Passage START

PRIN 2022
PI: Francesco Claudio Stingo
UNIFI personnel: Monia Lupparelli, Anna Gottard, Agnese Panzera, Giovanni Poli, Claudio Busatto, Lorenzo Focardi Olmi
Coordinator: Università degli Studi di Firenze (PI: Francesco Claudio Stingo)
Participants: Università Cattolica del Sacro Cuore (Local PI: Guido Consonni), Università degli Studi di Padova (Local PI: Alberto Roverato), Università degli Studi di Palermo (Local PI: Luigi Augugliaro)
Brief description of the proposal
This project concerns the development of novel principled statistical tools for the analysis of complex networks under non-standard experimental setups (e.g. relaxing the i.i.d. assumption).
The methodological innovations that can be achieved with this proposal are as follows:
- Development of multiple, paired, and covariate-dependent graphical models for heterogeneous networks for both continuous and discrete variables
- Development of single and multiple graphical models for causal inference based on observational and interventional data
- Development of graphical models for non-normal (e.g., continuous but not Gaussian or circular data) and censored random variables.
The proposed research is expected to provide a methodological foundation for novel types and classes of graphical models. Compared to existing approaches, the additional benefits of our approaches include their interpretability (such as similarity measures between groups for both graph structures and edge values), their ability to assimilate information from several dimensions and to borrow strength only between related groups and/or units, to include prior information such as known biological regulatory mechanisms, and to provide interpretable measures of uncertainty both for single network structures and similarities between groups. We will develop both Bayesian and penalized likelihood approaches.
The proposed statistical models and computational algorithms are flexible and efficient quantitative tools for the analysis of dependence structures of biological networks, including co-expression, gene regulatory, mutations, and protein interaction networks.

Passage END

## Assignment
Resume the PRIN 2022 project description on graphical models for complex networks, carrying it on from its final sentence.

Recorded information START

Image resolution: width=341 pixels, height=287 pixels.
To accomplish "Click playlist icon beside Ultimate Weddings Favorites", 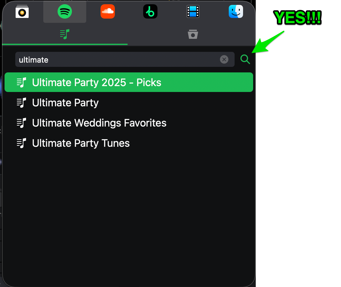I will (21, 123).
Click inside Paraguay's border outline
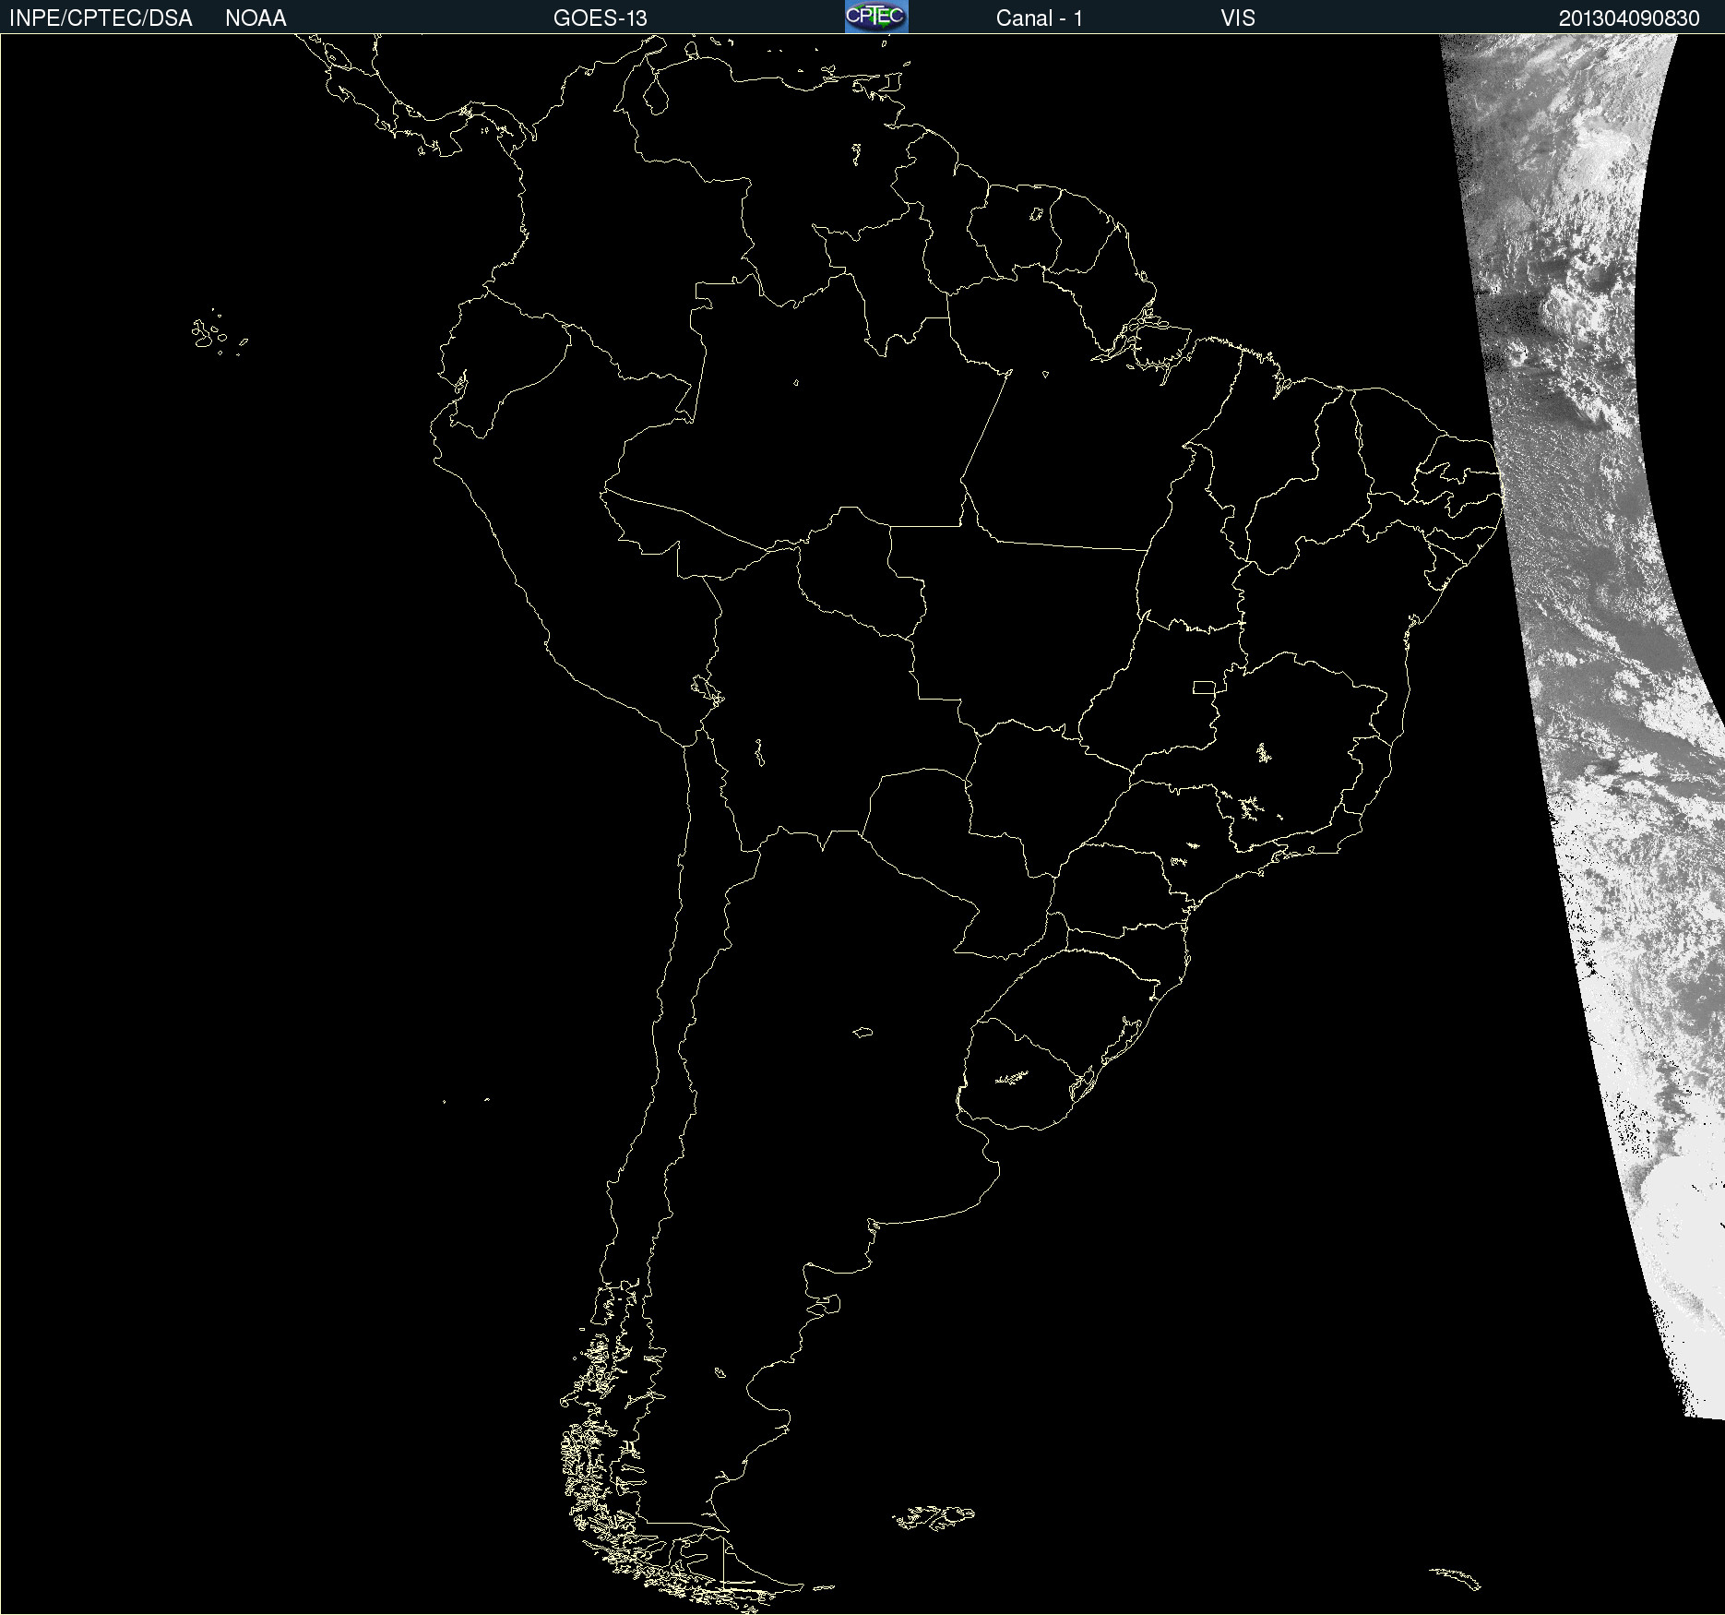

Recorded information END

## Written response
Classical approaches to graphical models are not suited to capture and model the heterogeneous multi-dimensional data structures commonly observed in cancer genomics, nor can take into account intervention or missing data.
The methodology proposed in this application along with the companion software will provide medical researchers with a powerful new set of tools for determining the associations between a large number of genetic variables under a variety of complex data generating mechanisms. The application of the proposed methodology will result in a better understanding of the biological mechanisms of cancer, and other disease types.
Impact. The proposed methods are meant to advance knowledge, both theoretical and applied, in the broad areas of multivariate models for the analysis of high-dimensional complex data. In particular we will provide new methodology for graphical models in a variety of settings: non-standard experimental setups, non-Gaussian distributions, heterogeneous data, causal inference, various regimes for biological networks, using frequentist and Bayesian approaches. Our methods are broadly applicable, and are often motivated by investigations in cancer genomics.